Mereka menyatakan ingin bergabung di dalam negara Indonesia. Maka pada 15, 16 dan 17 Agustus 1947, Bendera Indonesia (merah putih), sempat berkibar di sejumlah wilayah di Malaya, terutama di Singapura, bersamaan rencana penarikan Gunseibu (koordinator pemerintahan yang bertugas memulihkan ketertiban dan keamanan) dari Taiping, Perak, untuk dialihkan menjadi anggota militer dari wilayah Malaya yang akan bergabung dengan Indonesia.
Tapi Soekarno, setelah berdiskusi dengan Mohammad Hatta dan sejumlah tokoh masyarakat lainnya di Indonesia sekembali dari Indochina, memutuskan, menolak Sabah dan Sarawak bergabung dengan Indonesia.

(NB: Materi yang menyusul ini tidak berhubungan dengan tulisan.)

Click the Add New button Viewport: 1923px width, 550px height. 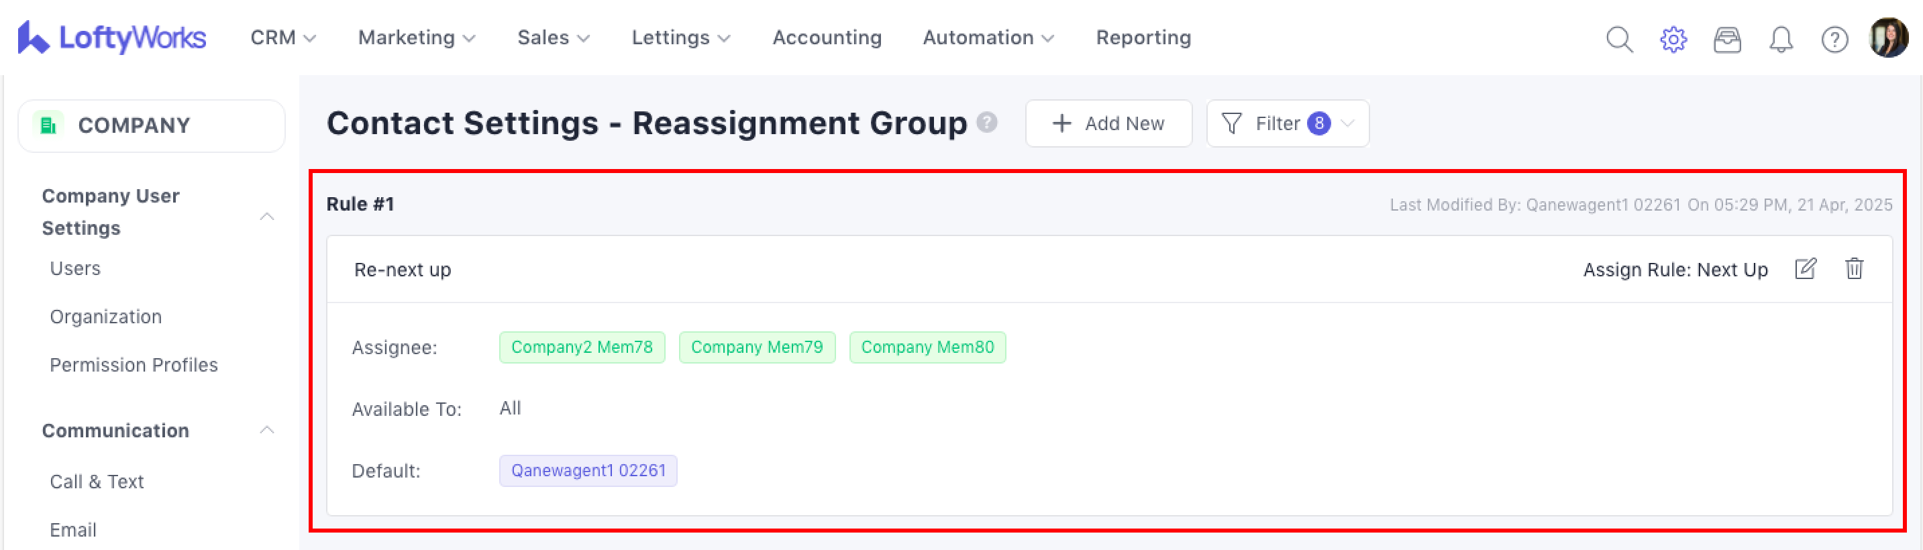[x=1108, y=123]
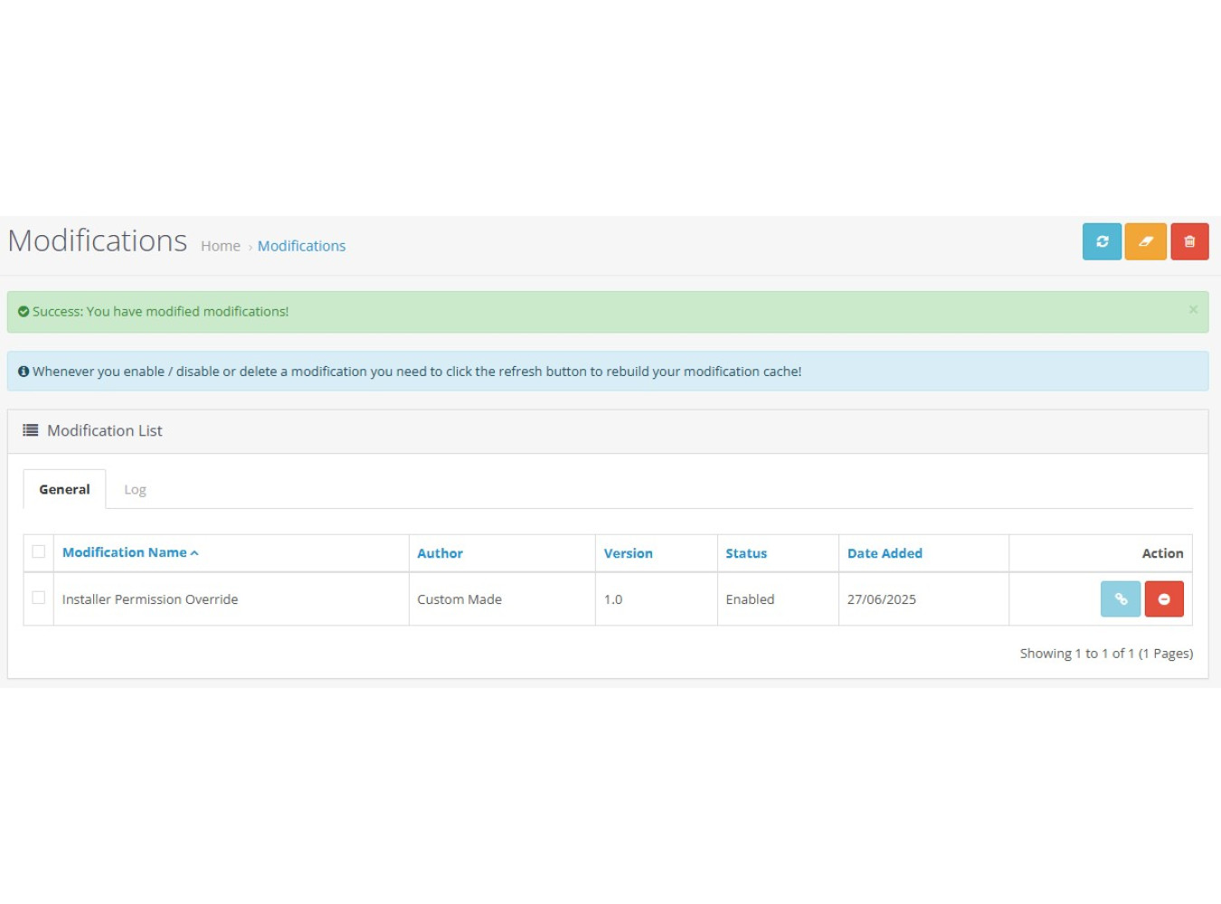Click the orange Clear eraser button
Screen dimensions: 1221x904
[x=1145, y=241]
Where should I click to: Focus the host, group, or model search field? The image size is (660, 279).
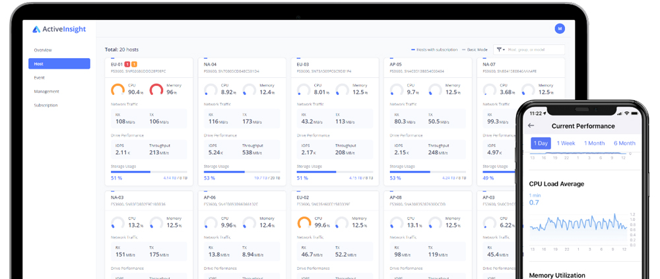535,49
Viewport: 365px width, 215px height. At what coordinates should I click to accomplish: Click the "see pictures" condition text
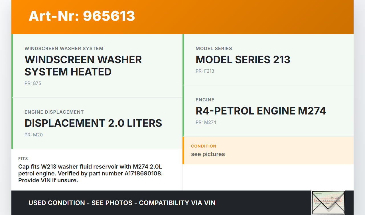tap(208, 154)
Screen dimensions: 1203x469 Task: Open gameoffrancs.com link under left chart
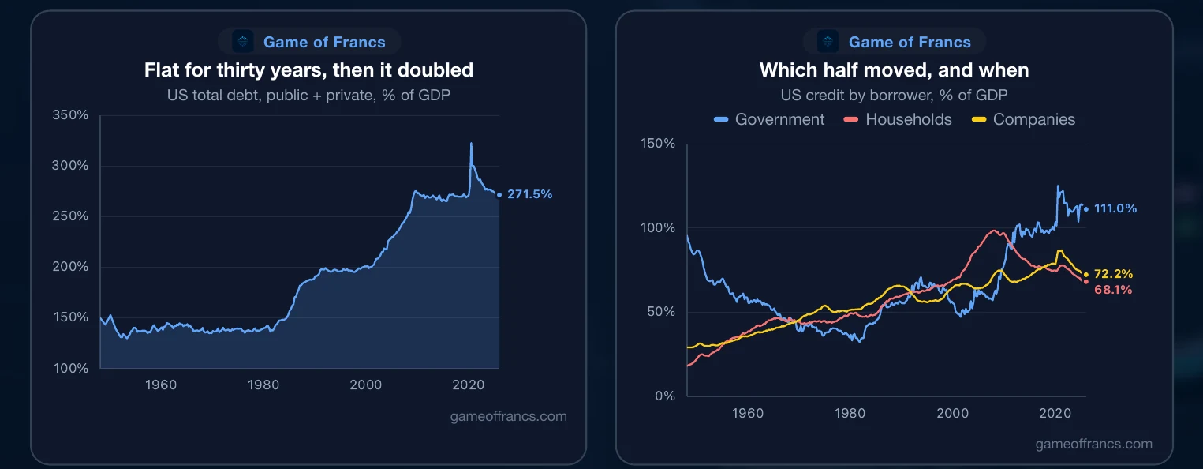coord(508,416)
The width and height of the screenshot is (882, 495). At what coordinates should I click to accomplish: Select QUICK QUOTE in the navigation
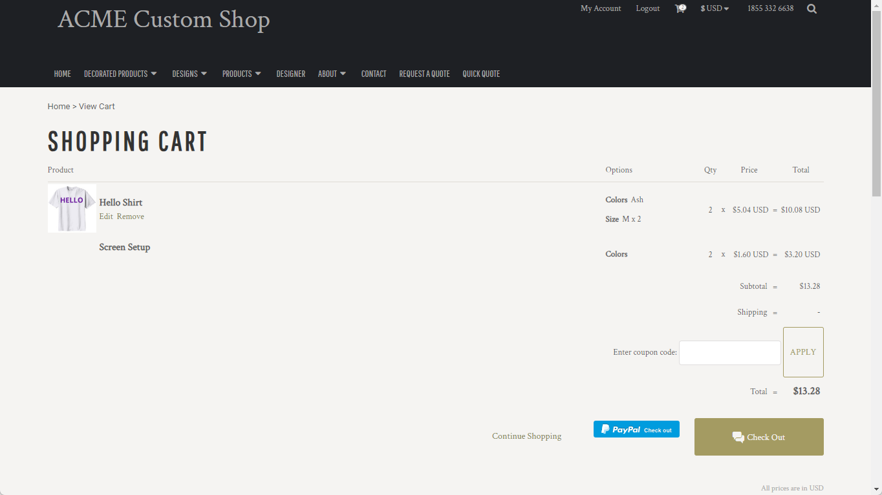481,74
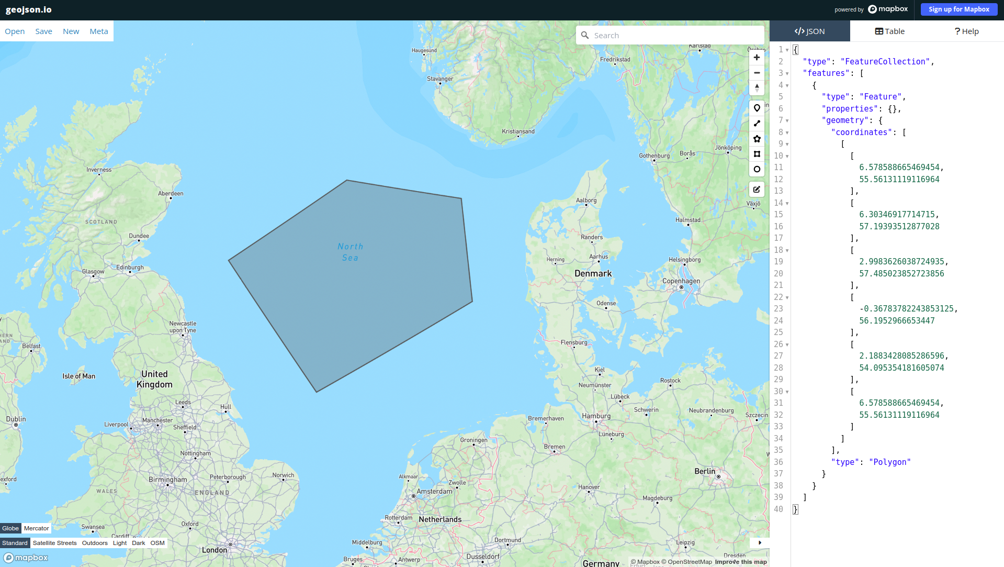Screen dimensions: 1004x567
Task: Select the Draw polyline tool
Action: click(x=757, y=124)
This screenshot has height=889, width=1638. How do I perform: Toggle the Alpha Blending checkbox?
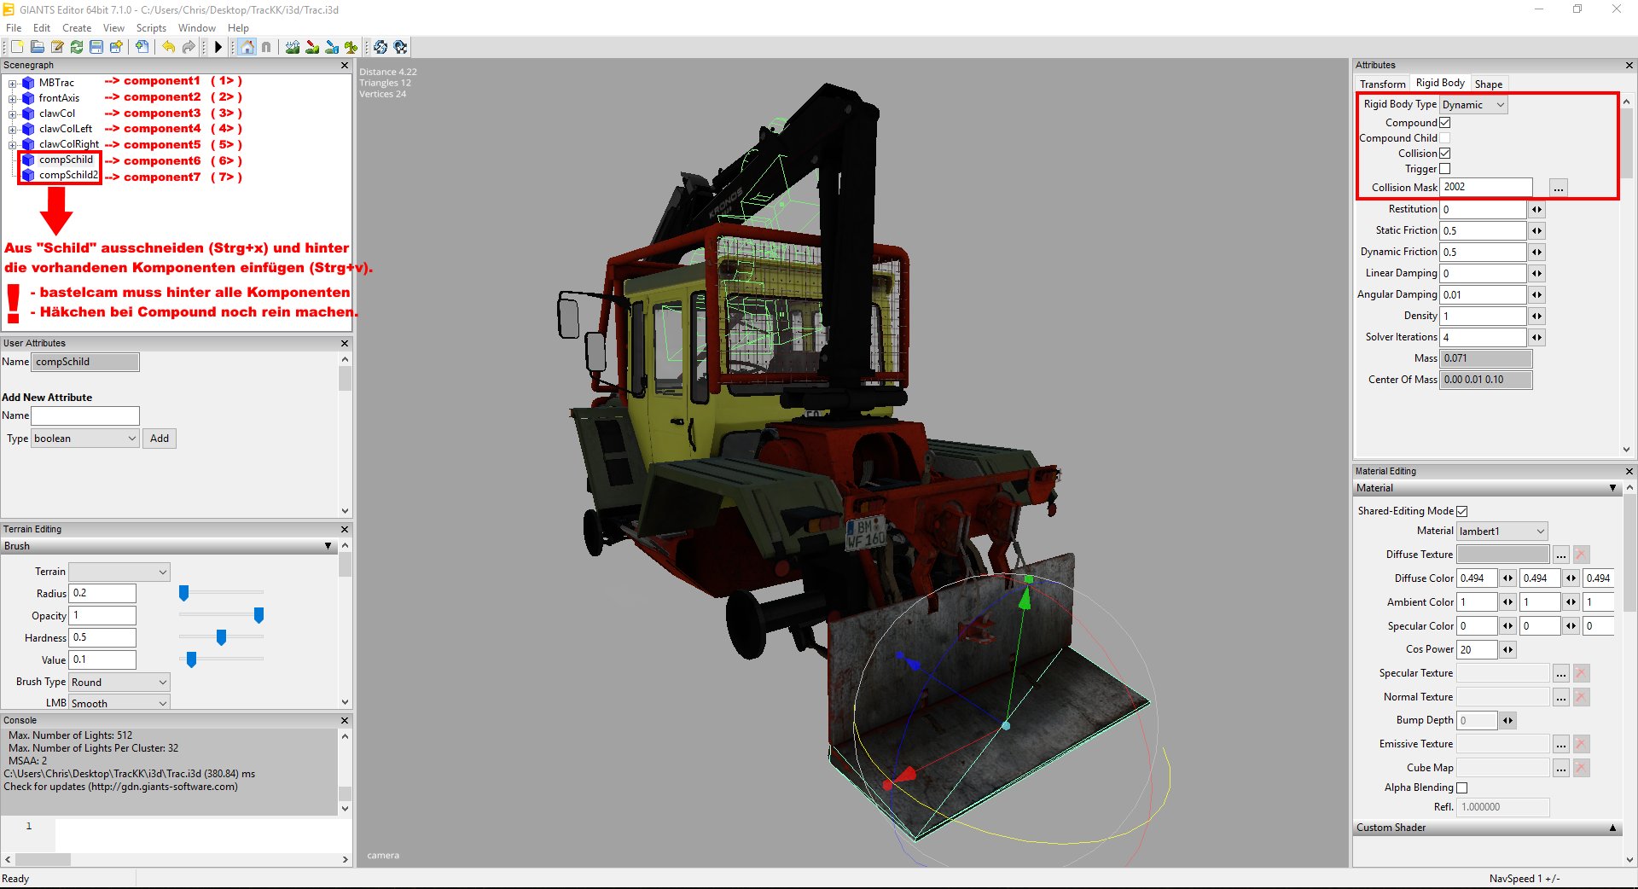tap(1462, 787)
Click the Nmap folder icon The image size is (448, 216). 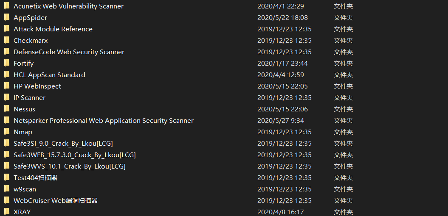[6, 132]
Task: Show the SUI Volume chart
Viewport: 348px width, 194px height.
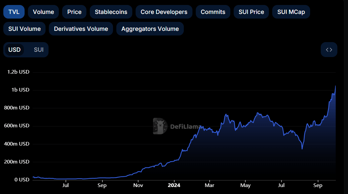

Alasan penolakan Soekarno, karena wilayah Indonesia, hanya bekas wilayah koloni Hindia Belanda. Kendati demikian, karena Sabah dan Sarawak, merupakan wilayah besar, memiliki karakteristik penduduk tersendiri, maka harus menjadi dua wilayah negara yang berdiri sendiri (A.M. Hendropriyono, 2013).
Salah satu pertempuran pada Dwikora dialami Resimen Pelopor (Menpor) sekarang Korps Brigade Mobil Polisi Republik Indonesia (Brimob Polri) pada Maret 1965.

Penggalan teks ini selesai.